Most of my work has been for smaller organisations in highly competitive environments. In these organisations HR is not an empowered function and most hiring is done personally by managers. In larger organisations and those that are not subject to much competition for example, the BBC or Microsoft, then HR and their hiring quotas and practices are very important.
The reasons for this are illuminated by the this interesting academic study of the performance of Royal Navy captains during the Age of Sail.
Imagine going to work for your uncle at an early age. Then, after a few years, you pass a major exam in front of a panel chaired…by your uncle, who has in the meantime risen to a position of major influence. Before long, at the tender age of 21, you find yourself in charge of 200 men, making life-and-death decisions on your own. What are the chances that an organisation where such a career path is not just possible, but common, will do very well?…
https://voxeu.org/article/patronage-and-performance-age-sail
Conclusion
Senior managers with personal knowledge of candidates are well-placed to pick winners. In highly competitive environments they will strive to choose the best candidate for the organisation. In non-competitive environments they may indulge their own preferences.
Therefore the solution to discrimination is not hiring quotas to make sure that everyone feeds equally from the corporate trough but greater competition.
This provides a strong theoretical justification for exempting small businesses from HR compliance burdens.
Your writing is extremely difficult to read because of your many errors. You frequently leave out words, such as “of” and “from,” making your writing more difficult to decode. You misuse “logon” which is a bad condensation of the verb “log” and “on” (sometimes in/off/out rather than on). The condensed version had become a noun, but you now use it as a verb–error upon inherited error. In my linguistics class, we learned how languages change the fastest when education is of lower quality. You’re a doctor of some kind? You’re joking.
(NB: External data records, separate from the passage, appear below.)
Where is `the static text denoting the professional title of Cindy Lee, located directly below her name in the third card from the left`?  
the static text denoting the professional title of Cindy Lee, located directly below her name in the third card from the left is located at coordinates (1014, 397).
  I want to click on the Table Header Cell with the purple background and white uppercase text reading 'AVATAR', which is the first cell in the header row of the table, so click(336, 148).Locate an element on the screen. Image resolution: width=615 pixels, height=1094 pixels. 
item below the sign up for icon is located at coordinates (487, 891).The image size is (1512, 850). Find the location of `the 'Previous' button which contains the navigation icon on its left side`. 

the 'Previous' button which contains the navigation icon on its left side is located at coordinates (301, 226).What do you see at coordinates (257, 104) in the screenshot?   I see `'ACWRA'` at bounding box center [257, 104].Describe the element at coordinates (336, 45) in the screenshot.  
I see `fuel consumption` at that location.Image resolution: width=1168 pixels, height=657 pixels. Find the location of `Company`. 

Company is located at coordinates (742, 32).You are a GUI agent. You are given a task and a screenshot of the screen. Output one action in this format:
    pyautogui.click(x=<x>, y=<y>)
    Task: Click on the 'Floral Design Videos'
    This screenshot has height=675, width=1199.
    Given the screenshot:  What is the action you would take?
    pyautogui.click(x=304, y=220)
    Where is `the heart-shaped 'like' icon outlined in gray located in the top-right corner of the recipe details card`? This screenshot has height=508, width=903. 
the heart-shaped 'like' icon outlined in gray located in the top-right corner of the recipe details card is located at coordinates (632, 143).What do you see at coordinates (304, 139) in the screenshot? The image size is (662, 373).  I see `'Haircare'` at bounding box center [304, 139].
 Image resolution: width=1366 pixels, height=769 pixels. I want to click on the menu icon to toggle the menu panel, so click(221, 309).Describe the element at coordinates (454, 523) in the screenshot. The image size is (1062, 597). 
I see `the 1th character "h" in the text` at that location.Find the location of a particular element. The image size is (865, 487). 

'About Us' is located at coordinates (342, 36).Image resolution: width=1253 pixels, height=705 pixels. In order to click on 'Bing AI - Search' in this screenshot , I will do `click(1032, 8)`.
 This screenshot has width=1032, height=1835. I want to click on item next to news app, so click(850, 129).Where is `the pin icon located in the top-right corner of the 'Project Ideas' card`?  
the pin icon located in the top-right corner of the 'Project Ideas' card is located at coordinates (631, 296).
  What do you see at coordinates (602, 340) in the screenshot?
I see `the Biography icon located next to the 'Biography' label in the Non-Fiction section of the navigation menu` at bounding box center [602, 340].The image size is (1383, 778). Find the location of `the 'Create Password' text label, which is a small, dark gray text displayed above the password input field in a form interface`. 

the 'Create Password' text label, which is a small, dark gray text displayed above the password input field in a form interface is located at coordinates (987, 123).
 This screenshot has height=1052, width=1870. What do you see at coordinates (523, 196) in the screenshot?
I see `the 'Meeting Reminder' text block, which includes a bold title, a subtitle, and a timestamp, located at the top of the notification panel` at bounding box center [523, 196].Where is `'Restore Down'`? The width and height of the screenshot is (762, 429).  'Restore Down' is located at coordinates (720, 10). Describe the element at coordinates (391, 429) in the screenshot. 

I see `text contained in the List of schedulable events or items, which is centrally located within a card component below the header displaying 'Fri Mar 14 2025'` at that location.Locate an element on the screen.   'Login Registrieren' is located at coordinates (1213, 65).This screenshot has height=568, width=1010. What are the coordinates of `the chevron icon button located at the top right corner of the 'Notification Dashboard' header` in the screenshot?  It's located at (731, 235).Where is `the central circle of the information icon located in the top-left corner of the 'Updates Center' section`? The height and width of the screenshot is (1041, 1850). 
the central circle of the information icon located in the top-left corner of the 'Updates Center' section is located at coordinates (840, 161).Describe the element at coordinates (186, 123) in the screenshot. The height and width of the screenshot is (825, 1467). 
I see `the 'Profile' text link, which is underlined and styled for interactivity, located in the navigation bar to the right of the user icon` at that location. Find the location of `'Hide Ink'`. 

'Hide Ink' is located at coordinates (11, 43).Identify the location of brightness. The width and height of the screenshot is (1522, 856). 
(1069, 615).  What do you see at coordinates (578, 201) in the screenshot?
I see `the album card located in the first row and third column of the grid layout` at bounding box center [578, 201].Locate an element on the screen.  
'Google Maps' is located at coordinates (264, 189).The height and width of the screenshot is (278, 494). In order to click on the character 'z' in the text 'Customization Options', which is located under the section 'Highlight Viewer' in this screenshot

Let’s forget linguistic studies and keep things at grammar school level. Check your mechanics and punctuation. Most recently, your post on whether managers or HR should do hiring contains errors that were not allowed past sixth grade. Not only did you forget to capitalize Age of Sail properly, given that it’s a proper noun that names an era, but you also used the wrong homophone–sale instead of Sail. That error was made while referring to an article that DID give the correct name. Then, when creating the link, you left off the last letter of the link. It’s as if you don’t care about your reader, but are simply splattering out posts just for the ad revenue (if your site has ads). These errors are the kind made by someone really lazy and typing on a phone while not truly caring. They make your material more difficult to read because of all the decoding imposed on the reader.
Thank you for the feedback Mike. I have made the corrections that you have suggested. I think that we will have to agree to disagree about ‘logon’ although I can see it is an issue that you feel strongly about. Thank you for pointing out the ads. I use “wordpress.com” and they don’t show me the ads – I didn’t even know they were there. I will have to move to a paid host.